■ Exercise input ■
•••••

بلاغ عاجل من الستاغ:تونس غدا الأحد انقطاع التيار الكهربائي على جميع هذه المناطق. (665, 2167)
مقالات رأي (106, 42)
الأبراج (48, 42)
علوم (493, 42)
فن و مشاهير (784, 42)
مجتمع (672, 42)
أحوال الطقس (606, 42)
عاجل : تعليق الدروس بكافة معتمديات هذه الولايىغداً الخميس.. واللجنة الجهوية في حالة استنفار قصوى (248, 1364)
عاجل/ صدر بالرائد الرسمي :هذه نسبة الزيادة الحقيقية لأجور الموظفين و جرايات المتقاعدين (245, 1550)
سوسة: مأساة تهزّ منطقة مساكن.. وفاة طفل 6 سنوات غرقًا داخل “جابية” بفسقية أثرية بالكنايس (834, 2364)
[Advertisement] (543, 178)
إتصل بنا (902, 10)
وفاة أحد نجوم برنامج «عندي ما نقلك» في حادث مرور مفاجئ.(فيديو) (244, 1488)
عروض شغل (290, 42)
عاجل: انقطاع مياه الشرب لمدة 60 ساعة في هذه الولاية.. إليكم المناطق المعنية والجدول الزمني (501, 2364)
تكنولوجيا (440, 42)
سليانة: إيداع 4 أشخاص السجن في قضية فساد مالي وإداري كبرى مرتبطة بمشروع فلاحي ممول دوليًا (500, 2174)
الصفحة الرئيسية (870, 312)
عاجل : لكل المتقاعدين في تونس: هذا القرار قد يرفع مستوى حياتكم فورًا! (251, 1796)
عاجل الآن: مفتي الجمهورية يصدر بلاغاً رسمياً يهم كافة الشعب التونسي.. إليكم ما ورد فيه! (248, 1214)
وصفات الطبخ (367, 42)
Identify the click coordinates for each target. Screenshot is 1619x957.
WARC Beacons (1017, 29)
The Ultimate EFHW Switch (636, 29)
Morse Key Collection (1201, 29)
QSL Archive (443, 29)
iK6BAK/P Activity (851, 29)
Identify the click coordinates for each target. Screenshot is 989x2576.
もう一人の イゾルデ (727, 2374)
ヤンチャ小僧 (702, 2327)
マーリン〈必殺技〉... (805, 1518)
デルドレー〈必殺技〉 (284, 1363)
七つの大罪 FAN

•••••

Rewrite every line from the one containing "الأبراج (48, 42)" through the last line, inclusive, requests included, and add 96 to each coordinate in the answers.

■ Response for this exercise ■
الأبراج (144, 138)
علوم (589, 138)
فن و مشاهير (880, 138)
مجتمع (768, 138)
أحوال الطقس (702, 138)
عاجل : تعليق الدروس بكافة معتمديات هذه الولايىغداً الخميس.. واللجنة الجهوية في حالة استنفار قصوى (344, 1460)
عاجل/ صدر بالرائد الرسمي :هذه نسبة الزيادة الحقيقية لأجور الموظفين و جرايات المتقاعدين (341, 1646)
سوسة: مأساة تهزّ منطقة مساكن.. وفاة طفل 6 سنوات غرقًا داخل “جابية” بفسقية أثرية بالكنايس (930, 2460)
[Advertisement] (639, 274)
إتصل بنا (998, 106)
وفاة أحد نجوم برنامج «عندي ما نقلك» في حادث مرور مفاجئ.(فيديو) (340, 1584)
عروض شغل (386, 138)
عاجل: انقطاع مياه الشرب لمدة 60 ساعة في هذه الولاية.. إليكم المناطق المعنية والجدول الزمني (597, 2460)
تكنولوجيا (536, 138)
سليانة: إيداع 4 أشخاص السجن في قضية فساد مالي وإداري كبرى مرتبطة بمشروع فلاحي ممول دوليًا (596, 2270)
الصفحة الرئيسية (966, 408)
عاجل : لكل المتقاعدين في تونس: هذا القرار قد يرفع مستوى حياتكم فورًا! (347, 1892)
عاجل الآن: مفتي الجمهورية يصدر بلاغاً رسمياً يهم كافة الشعب التونسي.. إليكم ما ورد فيه! (344, 1310)
وصفات الطبخ (463, 138)
Identify the click coordinates for each target. Screenshot is 1619x957.
WARC Beacons (1113, 125)
The Ultimate EFHW Switch (732, 125)
Morse Key Collection (1297, 125)
QSL Archive (539, 125)
iK6BAK/P Activity (947, 125)
Identify the click coordinates for each target. Screenshot is 989x2576.
もう一人の イゾルデ (823, 2470)
ヤンチャ小僧 (798, 2423)
マーリン〈必殺技〉... (901, 1614)
デルドレー〈必殺技〉 (380, 1459)
七つの大罪 FAN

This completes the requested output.